Exercise description: Copy out the material below, reproducing every line verbatim.

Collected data
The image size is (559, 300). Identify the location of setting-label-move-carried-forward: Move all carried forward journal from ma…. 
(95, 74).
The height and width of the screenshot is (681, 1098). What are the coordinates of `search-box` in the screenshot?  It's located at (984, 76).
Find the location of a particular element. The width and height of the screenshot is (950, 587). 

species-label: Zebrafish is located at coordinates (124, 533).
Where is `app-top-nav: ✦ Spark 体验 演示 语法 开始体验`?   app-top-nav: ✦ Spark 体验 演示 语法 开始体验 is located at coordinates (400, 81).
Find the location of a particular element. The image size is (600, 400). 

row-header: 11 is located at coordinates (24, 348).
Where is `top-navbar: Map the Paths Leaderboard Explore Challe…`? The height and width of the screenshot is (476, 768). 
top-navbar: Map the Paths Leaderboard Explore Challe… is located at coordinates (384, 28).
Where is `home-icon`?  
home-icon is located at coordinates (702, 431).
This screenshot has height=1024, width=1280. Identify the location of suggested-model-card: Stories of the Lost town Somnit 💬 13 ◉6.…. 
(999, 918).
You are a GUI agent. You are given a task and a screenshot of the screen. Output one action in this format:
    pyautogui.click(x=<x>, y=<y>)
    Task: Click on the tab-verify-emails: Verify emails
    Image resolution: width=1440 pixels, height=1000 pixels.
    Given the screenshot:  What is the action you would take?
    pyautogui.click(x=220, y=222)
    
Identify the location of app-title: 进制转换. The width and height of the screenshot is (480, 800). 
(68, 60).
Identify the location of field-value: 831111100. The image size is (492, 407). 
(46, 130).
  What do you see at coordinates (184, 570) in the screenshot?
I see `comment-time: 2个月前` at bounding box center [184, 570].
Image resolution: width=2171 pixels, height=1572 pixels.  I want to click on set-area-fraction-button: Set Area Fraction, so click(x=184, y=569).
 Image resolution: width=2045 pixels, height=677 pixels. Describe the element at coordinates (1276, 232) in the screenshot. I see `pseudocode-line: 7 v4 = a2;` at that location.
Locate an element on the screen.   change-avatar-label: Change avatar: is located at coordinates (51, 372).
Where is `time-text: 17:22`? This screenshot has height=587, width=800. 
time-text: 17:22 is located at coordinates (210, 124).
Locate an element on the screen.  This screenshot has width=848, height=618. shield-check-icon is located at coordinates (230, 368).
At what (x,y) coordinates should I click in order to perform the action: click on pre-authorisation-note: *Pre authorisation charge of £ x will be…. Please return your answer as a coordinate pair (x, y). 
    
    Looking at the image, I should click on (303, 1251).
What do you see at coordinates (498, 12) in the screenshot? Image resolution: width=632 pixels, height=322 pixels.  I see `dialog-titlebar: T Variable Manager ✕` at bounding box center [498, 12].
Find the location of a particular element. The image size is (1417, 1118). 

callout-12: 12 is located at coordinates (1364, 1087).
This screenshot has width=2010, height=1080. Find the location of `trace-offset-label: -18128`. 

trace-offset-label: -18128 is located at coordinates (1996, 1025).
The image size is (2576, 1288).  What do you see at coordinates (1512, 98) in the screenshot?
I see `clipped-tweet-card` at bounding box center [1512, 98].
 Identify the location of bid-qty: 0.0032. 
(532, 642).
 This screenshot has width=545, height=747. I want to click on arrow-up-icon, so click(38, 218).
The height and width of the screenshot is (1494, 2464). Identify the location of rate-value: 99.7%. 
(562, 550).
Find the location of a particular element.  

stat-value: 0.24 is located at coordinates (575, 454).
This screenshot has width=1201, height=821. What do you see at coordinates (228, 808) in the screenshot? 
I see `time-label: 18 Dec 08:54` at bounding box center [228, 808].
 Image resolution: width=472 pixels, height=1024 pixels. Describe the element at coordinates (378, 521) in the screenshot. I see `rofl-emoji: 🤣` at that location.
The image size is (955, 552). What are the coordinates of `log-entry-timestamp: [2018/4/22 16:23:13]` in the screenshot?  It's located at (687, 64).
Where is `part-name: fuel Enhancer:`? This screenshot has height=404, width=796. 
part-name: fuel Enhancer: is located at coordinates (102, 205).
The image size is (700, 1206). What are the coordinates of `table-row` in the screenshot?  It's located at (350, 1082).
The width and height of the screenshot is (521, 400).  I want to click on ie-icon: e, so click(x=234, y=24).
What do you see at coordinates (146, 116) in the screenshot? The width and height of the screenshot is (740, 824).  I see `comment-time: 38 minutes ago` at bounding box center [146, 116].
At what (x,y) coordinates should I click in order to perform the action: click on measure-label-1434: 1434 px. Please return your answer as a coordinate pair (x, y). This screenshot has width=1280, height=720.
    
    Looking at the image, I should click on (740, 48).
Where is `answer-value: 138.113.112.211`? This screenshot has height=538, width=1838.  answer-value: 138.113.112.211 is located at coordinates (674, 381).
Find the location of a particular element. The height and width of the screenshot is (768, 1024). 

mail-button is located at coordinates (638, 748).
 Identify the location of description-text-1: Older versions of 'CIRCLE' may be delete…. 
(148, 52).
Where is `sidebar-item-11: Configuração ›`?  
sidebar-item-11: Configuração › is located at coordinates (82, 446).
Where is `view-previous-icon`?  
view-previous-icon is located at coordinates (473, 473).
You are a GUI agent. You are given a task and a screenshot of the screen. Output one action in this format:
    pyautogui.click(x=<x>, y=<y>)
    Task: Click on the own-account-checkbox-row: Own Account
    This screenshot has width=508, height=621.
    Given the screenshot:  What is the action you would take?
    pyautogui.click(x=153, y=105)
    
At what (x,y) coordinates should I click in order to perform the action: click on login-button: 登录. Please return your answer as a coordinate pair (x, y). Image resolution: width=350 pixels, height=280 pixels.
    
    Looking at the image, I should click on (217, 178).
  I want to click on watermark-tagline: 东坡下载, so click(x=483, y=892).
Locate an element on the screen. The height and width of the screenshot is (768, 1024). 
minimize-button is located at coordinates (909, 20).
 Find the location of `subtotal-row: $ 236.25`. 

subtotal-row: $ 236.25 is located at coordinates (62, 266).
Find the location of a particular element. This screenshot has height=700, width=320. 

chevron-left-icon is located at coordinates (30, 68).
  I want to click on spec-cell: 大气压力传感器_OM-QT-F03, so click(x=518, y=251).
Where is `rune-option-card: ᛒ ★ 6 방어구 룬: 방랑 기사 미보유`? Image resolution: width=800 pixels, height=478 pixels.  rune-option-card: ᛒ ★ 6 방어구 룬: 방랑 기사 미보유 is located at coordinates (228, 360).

Output of the task:
The image size is (559, 300). Identify the location of setting-label-move-carried-forward: Move all carried forward journal from ma…. 
(95, 74).
The height and width of the screenshot is (681, 1098). What are the coordinates of `search-box` in the screenshot?  It's located at (984, 76).
Find the location of a particular element. The width and height of the screenshot is (950, 587). 

species-label: Zebrafish is located at coordinates (124, 533).
Where is `app-top-nav: ✦ Spark 体验 演示 语法 开始体验`?   app-top-nav: ✦ Spark 体验 演示 语法 开始体验 is located at coordinates (400, 81).
Find the location of a particular element. The image size is (600, 400). 

row-header: 11 is located at coordinates (24, 348).
Where is `top-navbar: Map the Paths Leaderboard Explore Challe…`? The height and width of the screenshot is (476, 768). 
top-navbar: Map the Paths Leaderboard Explore Challe… is located at coordinates (384, 28).
Where is `home-icon`?  
home-icon is located at coordinates (702, 431).
This screenshot has height=1024, width=1280. Identify the location of suggested-model-card: Stories of the Lost town Somnit 💬 13 ◉6.…. 
(999, 918).
You are a GUI agent. You are given a task and a screenshot of the screen. Output one action in this format:
    pyautogui.click(x=<x>, y=<y>)
    Task: Click on the tab-verify-emails: Verify emails
    Image resolution: width=1440 pixels, height=1000 pixels.
    Given the screenshot:  What is the action you would take?
    pyautogui.click(x=220, y=222)
    
Identify the location of app-title: 进制转换. The width and height of the screenshot is (480, 800). 
(68, 60).
Identify the location of field-value: 831111100. The image size is (492, 407). 
(46, 130).
  What do you see at coordinates (184, 570) in the screenshot?
I see `comment-time: 2个月前` at bounding box center [184, 570].
Image resolution: width=2171 pixels, height=1572 pixels.  I want to click on set-area-fraction-button: Set Area Fraction, so click(x=184, y=569).
 Image resolution: width=2045 pixels, height=677 pixels. Describe the element at coordinates (1276, 232) in the screenshot. I see `pseudocode-line: 7 v4 = a2;` at that location.
Locate an element on the screen.   change-avatar-label: Change avatar: is located at coordinates (51, 372).
Where is `time-text: 17:22`? This screenshot has height=587, width=800. 
time-text: 17:22 is located at coordinates (210, 124).
Locate an element on the screen.  This screenshot has width=848, height=618. shield-check-icon is located at coordinates (230, 368).
At what (x,y) coordinates should I click in order to perform the action: click on pre-authorisation-note: *Pre authorisation charge of £ x will be…. Please return your answer as a coordinate pair (x, y). 
    
    Looking at the image, I should click on (303, 1251).
What do you see at coordinates (498, 12) in the screenshot? Image resolution: width=632 pixels, height=322 pixels.  I see `dialog-titlebar: T Variable Manager ✕` at bounding box center [498, 12].
Find the location of a particular element. The image size is (1417, 1118). 

callout-12: 12 is located at coordinates (1364, 1087).
This screenshot has width=2010, height=1080. Find the location of `trace-offset-label: -18128`. 

trace-offset-label: -18128 is located at coordinates (1996, 1025).
The image size is (2576, 1288).  What do you see at coordinates (1512, 98) in the screenshot?
I see `clipped-tweet-card` at bounding box center [1512, 98].
 Identify the location of bid-qty: 0.0032. 
(532, 642).
 This screenshot has width=545, height=747. I want to click on arrow-up-icon, so click(38, 218).
The height and width of the screenshot is (1494, 2464). Identify the location of rate-value: 99.7%. 
(562, 550).
Find the location of a particular element.  

stat-value: 0.24 is located at coordinates (575, 454).
This screenshot has width=1201, height=821. What do you see at coordinates (228, 808) in the screenshot? 
I see `time-label: 18 Dec 08:54` at bounding box center [228, 808].
 Image resolution: width=472 pixels, height=1024 pixels. Describe the element at coordinates (378, 521) in the screenshot. I see `rofl-emoji: 🤣` at that location.
The image size is (955, 552). What are the coordinates of `log-entry-timestamp: [2018/4/22 16:23:13]` in the screenshot?  It's located at (687, 64).
Where is `part-name: fuel Enhancer:`? This screenshot has height=404, width=796. 
part-name: fuel Enhancer: is located at coordinates (102, 205).
The image size is (700, 1206). What are the coordinates of `table-row` in the screenshot?  It's located at (350, 1082).
The width and height of the screenshot is (521, 400).  I want to click on ie-icon: e, so click(x=234, y=24).
What do you see at coordinates (146, 116) in the screenshot? The width and height of the screenshot is (740, 824).  I see `comment-time: 38 minutes ago` at bounding box center [146, 116].
At what (x,y) coordinates should I click in order to perform the action: click on measure-label-1434: 1434 px. Please return your answer as a coordinate pair (x, y). This screenshot has width=1280, height=720.
    
    Looking at the image, I should click on (740, 48).
Where is `answer-value: 138.113.112.211`? This screenshot has height=538, width=1838.  answer-value: 138.113.112.211 is located at coordinates (674, 381).
Find the location of a particular element. The height and width of the screenshot is (768, 1024). 

mail-button is located at coordinates (638, 748).
 Identify the location of description-text-1: Older versions of 'CIRCLE' may be delete…. 
(148, 52).
Where is `sidebar-item-11: Configuração ›`?  
sidebar-item-11: Configuração › is located at coordinates (82, 446).
Where is `view-previous-icon`?  
view-previous-icon is located at coordinates (473, 473).
You are a GUI agent. You are given a task and a screenshot of the screen. Output one action in this format:
    pyautogui.click(x=<x>, y=<y>)
    Task: Click on the own-account-checkbox-row: Own Account
    This screenshot has width=508, height=621.
    Given the screenshot:  What is the action you would take?
    pyautogui.click(x=153, y=105)
    
At what (x,y) coordinates should I click in order to perform the action: click on login-button: 登录. Please return your answer as a coordinate pair (x, y). Image resolution: width=350 pixels, height=280 pixels.
    
    Looking at the image, I should click on (217, 178).
  I want to click on watermark-tagline: 东坡下载, so click(x=483, y=892).
Locate an element on the screen. The height and width of the screenshot is (768, 1024). 
minimize-button is located at coordinates (909, 20).
 Find the location of `subtotal-row: $ 236.25`. 

subtotal-row: $ 236.25 is located at coordinates (62, 266).
Find the location of a particular element. This screenshot has height=700, width=320. 

chevron-left-icon is located at coordinates (30, 68).
  I want to click on spec-cell: 大气压力传感器_OM-QT-F03, so click(x=518, y=251).
Where is `rune-option-card: ᛒ ★ 6 방어구 룬: 방랑 기사 미보유`? Image resolution: width=800 pixels, height=478 pixels.  rune-option-card: ᛒ ★ 6 방어구 룬: 방랑 기사 미보유 is located at coordinates (228, 360).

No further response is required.